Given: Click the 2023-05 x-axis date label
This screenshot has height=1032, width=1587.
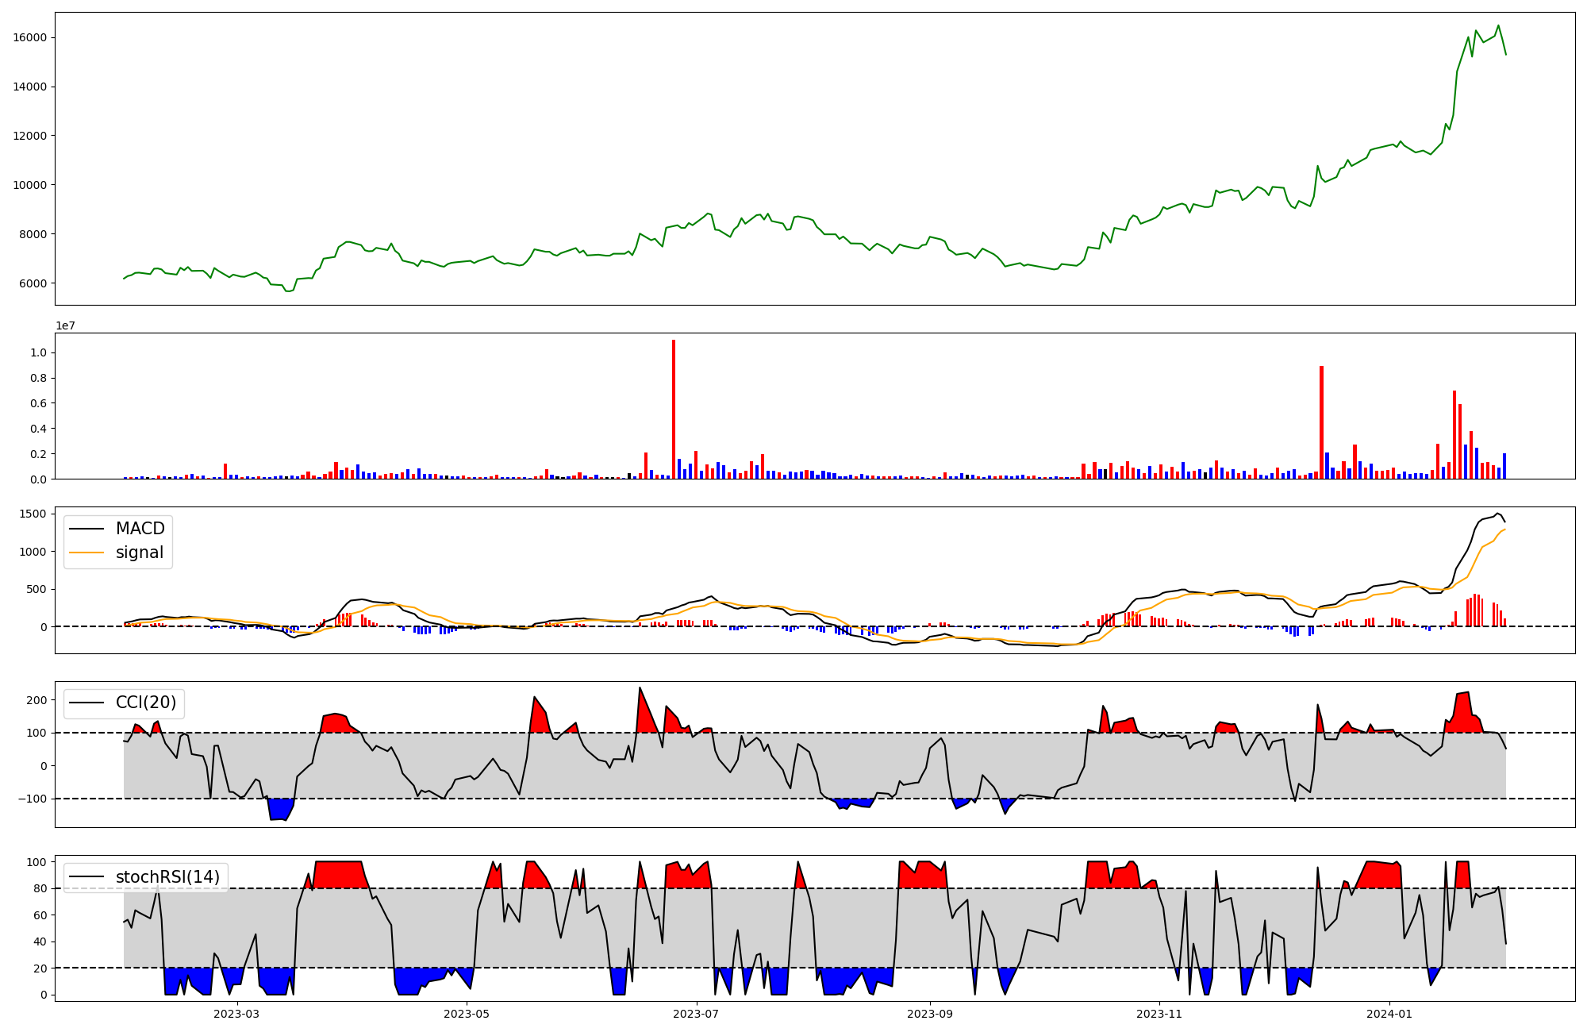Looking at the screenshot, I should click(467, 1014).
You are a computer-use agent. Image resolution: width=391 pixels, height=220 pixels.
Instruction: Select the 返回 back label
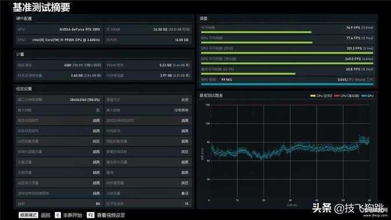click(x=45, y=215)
··········
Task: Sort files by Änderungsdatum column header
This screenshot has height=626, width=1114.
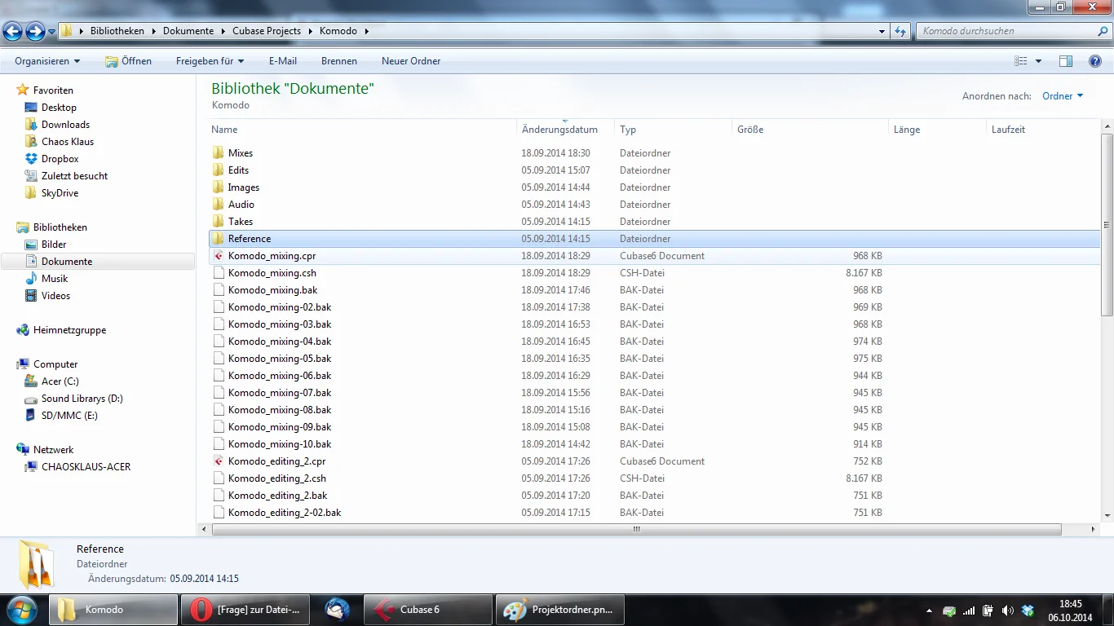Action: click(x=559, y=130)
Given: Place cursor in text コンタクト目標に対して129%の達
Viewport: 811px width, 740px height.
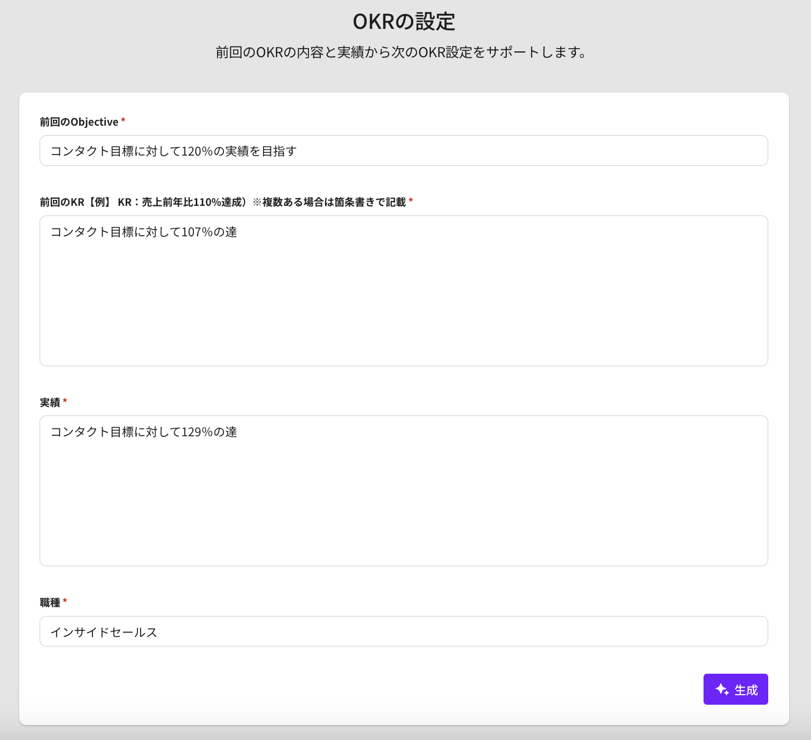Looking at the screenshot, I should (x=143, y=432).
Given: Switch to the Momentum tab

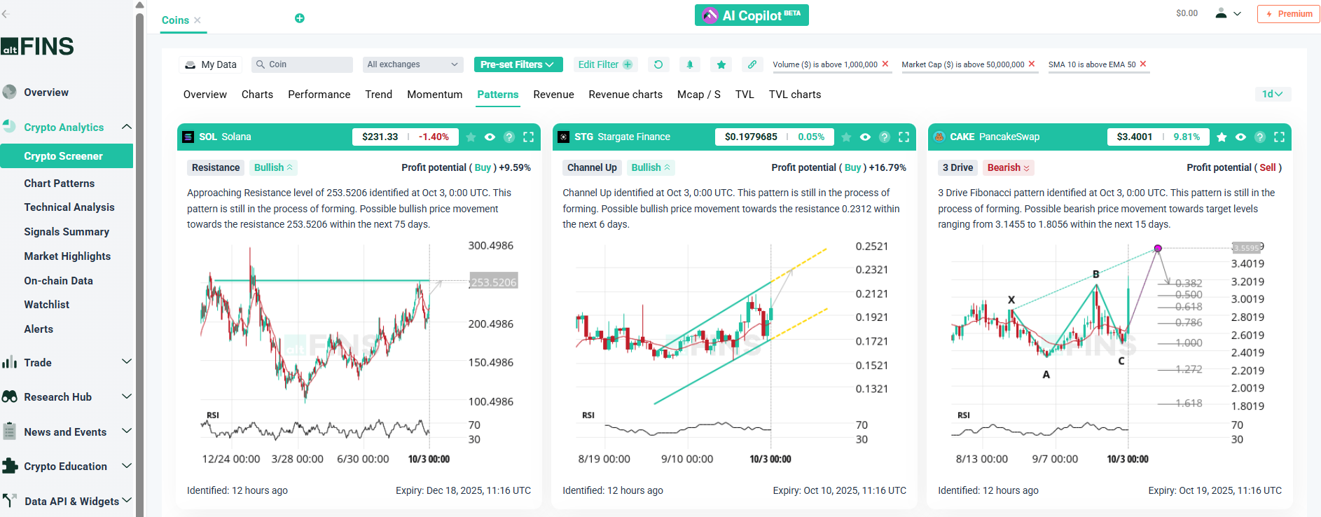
··········
Work instructions -
Rewrite the lines starting with the line containing "Given: Place cursor in text コンタクト目標に対して129%の達" and going on through the line containing "Given: Switch to the Momentum tab", replacing "Viewport" with "Window size" and leaving everything else unchanged. Give only those lines, and omit the pictures.

The output -
Given: Place cursor in text コンタクト目標に対して129%の達
Window size: 811px width, 740px height.
Looking at the screenshot, I should (x=143, y=432).
Given: Switch to the Momentum tab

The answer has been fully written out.